Input:
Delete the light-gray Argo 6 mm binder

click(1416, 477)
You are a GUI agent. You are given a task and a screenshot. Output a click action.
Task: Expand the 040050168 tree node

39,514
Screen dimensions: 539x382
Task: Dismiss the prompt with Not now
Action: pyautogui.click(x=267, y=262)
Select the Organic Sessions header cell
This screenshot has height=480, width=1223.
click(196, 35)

What this task involves: Write a verbatim copy of the listing above.

Reply:
Delete the light-gray Argo 6 mm binder

click(1416, 477)
You are a GUI agent. You are given a task and a screenshot. Output a click action.
Task: Expand the 040050168 tree node

39,514
Screen dimensions: 539x382
Task: Dismiss the prompt with Not now
Action: pyautogui.click(x=267, y=262)
Select the Organic Sessions header cell
This screenshot has height=480, width=1223.
click(196, 35)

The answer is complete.